The mission of the Jaan Tõnisson Institute (JTI) is to promote
forming and strengthening civil society in Estonia. Since the
beginning of its activities JTI has considered education to be one of
the key issues in that process.
For introducing and teaching the ideas of democracy at school, the
Institute created an independent Civics Programme in 1993. The main
goal of the Programme was to support the compulsory school teachers in
teaching about the basics of Democracy in the classrooms.
The importance of teaching Civics in a transition society like Estonia
was fully recognised by the State in 1996, when Civics was
incorporated into the Estonian National Curriculum as an independent
and compulsory school subject.
In 1996, the Civics Programme was developed into an independent
substructure of the Jaan Tõnisson Institute: Civic Education Centre (CEC).

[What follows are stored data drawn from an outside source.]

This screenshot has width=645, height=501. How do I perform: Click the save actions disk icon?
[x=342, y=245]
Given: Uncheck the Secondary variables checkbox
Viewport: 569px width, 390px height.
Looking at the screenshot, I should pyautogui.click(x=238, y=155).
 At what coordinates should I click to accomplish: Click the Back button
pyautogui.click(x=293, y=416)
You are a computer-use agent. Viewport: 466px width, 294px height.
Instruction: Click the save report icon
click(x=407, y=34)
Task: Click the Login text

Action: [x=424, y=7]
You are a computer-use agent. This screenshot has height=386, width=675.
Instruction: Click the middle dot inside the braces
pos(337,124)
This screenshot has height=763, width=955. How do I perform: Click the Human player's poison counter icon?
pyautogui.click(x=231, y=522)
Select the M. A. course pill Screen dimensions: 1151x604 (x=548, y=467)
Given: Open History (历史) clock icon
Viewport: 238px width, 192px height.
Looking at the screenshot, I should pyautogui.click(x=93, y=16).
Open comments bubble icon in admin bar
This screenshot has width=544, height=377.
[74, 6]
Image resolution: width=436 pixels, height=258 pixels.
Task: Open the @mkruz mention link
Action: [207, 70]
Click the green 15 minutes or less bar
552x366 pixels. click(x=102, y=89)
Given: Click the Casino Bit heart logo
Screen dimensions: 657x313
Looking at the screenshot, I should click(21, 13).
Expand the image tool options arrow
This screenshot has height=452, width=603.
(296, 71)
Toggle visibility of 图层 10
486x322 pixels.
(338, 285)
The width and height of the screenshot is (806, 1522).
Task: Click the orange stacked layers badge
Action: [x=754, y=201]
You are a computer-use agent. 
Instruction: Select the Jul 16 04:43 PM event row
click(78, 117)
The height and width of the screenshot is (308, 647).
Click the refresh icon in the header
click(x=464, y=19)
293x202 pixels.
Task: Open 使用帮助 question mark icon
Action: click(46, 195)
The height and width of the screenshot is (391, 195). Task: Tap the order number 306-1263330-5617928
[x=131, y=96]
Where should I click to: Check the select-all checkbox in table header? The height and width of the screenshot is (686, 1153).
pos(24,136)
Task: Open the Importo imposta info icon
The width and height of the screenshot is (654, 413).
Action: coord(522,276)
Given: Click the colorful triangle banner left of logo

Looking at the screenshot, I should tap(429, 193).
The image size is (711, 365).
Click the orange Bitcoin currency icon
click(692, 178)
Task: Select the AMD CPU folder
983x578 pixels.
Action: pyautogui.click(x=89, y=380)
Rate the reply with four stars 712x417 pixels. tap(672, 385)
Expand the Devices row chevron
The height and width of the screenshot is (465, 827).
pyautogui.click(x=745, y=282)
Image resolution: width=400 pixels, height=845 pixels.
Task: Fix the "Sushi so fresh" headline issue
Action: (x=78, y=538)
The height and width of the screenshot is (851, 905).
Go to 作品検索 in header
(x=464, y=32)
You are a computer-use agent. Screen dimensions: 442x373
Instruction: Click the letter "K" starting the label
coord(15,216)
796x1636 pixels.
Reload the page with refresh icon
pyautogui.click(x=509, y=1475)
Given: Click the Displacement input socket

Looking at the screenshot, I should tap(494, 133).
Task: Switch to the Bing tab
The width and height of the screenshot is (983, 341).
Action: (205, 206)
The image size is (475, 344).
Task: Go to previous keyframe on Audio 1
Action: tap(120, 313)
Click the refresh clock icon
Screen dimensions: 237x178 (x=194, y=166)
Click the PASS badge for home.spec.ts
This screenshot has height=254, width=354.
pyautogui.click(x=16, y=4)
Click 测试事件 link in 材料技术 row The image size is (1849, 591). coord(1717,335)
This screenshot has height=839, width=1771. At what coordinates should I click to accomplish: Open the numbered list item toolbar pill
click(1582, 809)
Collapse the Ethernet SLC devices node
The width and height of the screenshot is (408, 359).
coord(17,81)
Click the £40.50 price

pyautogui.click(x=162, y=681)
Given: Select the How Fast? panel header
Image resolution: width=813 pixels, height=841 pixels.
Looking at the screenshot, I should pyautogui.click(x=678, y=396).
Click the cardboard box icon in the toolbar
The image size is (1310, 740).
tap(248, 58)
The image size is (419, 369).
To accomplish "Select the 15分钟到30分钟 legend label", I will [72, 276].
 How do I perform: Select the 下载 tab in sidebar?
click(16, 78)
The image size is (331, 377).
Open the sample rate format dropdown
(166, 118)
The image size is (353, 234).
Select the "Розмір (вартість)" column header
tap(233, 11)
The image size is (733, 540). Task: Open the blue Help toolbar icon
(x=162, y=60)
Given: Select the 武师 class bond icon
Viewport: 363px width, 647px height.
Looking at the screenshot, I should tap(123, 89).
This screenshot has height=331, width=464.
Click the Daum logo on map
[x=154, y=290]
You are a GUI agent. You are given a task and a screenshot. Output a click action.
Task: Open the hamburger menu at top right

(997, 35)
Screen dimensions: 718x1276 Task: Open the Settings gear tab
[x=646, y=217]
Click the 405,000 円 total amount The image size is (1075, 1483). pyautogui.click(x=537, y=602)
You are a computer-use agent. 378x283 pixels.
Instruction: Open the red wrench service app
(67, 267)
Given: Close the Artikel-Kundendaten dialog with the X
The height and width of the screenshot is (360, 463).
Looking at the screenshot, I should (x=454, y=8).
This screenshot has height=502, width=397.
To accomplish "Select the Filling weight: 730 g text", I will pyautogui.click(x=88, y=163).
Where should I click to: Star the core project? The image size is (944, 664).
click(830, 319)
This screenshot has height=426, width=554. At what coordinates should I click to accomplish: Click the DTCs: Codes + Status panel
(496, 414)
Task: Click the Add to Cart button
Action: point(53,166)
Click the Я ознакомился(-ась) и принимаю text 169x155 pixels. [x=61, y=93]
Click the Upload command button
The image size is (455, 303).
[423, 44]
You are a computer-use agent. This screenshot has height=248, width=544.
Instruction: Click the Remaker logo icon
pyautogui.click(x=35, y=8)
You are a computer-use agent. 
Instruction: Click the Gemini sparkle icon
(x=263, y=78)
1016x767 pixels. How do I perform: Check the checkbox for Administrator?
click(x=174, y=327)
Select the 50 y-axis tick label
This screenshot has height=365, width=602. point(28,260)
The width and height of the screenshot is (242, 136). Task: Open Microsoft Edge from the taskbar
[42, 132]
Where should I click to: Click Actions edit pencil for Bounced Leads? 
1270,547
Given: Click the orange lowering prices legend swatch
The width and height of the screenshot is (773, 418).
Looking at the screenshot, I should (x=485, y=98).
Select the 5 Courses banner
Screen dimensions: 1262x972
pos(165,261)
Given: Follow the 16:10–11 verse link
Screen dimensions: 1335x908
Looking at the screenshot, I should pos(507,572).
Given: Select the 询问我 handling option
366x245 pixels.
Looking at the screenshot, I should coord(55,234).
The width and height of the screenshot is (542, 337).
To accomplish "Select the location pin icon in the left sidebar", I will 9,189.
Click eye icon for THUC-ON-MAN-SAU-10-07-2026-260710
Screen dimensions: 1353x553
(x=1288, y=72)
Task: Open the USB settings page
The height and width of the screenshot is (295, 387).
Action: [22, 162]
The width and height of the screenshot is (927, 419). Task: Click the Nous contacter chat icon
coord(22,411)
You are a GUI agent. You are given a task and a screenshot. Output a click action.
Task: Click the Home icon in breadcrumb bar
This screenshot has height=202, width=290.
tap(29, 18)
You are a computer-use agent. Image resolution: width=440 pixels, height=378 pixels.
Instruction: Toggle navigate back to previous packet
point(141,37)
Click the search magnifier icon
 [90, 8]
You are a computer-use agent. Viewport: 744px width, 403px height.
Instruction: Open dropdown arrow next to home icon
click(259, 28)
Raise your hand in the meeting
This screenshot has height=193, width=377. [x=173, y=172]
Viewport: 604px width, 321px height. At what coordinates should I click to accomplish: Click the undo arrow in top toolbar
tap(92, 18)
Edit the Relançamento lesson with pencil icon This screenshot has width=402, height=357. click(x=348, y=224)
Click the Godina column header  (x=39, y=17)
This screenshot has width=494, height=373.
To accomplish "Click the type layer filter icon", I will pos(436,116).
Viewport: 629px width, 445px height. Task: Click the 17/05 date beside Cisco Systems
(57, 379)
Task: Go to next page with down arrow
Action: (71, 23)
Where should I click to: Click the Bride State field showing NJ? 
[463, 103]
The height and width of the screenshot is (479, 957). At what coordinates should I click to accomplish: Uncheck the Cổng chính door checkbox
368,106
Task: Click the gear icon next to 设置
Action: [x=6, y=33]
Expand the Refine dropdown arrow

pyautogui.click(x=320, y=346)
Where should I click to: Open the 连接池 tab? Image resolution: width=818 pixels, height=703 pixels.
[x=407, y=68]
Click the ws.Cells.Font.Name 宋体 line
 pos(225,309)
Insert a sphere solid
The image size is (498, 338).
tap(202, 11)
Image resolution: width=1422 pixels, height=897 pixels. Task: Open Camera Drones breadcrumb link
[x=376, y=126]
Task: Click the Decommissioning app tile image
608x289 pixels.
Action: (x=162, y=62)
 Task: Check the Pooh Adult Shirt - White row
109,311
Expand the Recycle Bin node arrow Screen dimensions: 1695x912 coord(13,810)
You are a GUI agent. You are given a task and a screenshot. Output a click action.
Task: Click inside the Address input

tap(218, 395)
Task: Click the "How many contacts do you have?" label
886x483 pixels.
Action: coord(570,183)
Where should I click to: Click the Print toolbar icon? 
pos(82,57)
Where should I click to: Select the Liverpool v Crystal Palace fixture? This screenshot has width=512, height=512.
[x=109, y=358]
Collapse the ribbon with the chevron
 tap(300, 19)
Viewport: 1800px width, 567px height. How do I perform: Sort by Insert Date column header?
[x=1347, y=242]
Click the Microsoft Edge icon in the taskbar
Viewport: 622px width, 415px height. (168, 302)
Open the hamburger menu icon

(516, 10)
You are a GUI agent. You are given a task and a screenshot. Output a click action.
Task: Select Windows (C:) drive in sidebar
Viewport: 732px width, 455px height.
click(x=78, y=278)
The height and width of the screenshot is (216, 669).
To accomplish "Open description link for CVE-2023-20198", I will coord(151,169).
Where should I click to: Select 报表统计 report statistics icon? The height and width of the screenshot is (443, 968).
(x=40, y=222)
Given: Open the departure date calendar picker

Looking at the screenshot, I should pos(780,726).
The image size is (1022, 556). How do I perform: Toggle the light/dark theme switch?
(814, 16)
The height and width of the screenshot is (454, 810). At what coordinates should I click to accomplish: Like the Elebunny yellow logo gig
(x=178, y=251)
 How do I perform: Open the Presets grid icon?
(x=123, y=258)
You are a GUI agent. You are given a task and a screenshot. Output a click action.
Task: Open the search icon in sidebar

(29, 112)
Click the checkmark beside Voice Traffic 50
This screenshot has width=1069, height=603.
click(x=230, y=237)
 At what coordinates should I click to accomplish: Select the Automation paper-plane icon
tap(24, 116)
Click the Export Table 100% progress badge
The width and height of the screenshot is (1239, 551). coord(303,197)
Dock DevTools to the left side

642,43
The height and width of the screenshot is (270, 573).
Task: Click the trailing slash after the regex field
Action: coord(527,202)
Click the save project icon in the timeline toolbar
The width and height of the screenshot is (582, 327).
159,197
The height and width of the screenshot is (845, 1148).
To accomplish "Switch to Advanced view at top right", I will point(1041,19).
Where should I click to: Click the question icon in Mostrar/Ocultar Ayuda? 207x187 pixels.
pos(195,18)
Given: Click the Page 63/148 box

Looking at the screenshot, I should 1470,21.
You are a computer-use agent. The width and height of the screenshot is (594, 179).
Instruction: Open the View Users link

During the years we have broadened dealing with Democracy Education
also in other spheres of society than education. We have established
partnership relations with plenty of partners in Estonia and abroad.
Today there are various areas of activities for the CEC related to
civics mainstreaming. The activities of the Centre are diverse,
including research, in-service training courses, developing teaching
materials, publishing, consulting, providing expertise etc.
In 1999, UNESCO Secretary General Mr Frederico Mayor and Estonian
Minister of Culture Ms Signe Kivi signed a declaration about
establishing an UNESCO Chair in Civic Education and Multicultural
Studies at the CEC.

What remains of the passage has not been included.